[Start of section]

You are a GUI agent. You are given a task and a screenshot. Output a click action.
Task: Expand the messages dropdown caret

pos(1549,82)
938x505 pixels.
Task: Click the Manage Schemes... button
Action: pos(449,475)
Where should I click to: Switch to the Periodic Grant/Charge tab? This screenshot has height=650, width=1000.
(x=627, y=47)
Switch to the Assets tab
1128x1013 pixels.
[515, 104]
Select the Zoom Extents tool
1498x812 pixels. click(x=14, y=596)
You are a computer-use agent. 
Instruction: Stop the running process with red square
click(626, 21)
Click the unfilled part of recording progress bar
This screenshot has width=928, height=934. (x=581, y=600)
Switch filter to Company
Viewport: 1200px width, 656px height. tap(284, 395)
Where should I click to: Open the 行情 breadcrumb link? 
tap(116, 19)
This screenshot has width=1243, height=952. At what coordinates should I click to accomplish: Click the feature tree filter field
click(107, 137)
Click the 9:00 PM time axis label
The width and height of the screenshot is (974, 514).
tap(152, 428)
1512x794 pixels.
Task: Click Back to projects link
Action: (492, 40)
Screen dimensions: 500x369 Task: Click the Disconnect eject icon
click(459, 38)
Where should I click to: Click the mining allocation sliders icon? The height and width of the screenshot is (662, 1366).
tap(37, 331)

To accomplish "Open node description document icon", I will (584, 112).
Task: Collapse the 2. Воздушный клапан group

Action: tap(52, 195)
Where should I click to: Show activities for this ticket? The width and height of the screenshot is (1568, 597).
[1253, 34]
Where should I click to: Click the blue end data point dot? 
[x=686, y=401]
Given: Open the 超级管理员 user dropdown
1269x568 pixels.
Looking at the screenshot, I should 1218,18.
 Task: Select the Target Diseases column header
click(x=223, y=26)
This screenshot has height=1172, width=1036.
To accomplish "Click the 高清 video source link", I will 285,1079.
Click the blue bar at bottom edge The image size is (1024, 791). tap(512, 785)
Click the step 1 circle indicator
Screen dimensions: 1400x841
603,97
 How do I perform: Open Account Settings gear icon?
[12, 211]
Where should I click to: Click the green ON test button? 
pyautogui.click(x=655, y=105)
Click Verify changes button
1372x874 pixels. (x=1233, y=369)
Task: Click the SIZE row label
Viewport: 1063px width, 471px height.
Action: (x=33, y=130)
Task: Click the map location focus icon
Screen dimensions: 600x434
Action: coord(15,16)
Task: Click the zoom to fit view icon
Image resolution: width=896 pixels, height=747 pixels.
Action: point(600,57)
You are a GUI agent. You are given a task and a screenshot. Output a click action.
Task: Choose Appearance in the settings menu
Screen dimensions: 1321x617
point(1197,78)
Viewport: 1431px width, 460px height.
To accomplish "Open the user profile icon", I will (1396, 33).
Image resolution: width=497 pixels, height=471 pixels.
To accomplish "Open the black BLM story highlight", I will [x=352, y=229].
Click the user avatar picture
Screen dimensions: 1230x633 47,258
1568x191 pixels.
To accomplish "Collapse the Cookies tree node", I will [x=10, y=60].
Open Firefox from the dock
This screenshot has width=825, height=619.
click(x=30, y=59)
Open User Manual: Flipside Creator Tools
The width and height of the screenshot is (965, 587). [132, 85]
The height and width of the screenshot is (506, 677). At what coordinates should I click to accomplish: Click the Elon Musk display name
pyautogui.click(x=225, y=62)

[End of section]

Return every line in the listing that contains the word "label".

* Written answer *
Click the 9:00 PM time axis label
Task: Click the SIZE row label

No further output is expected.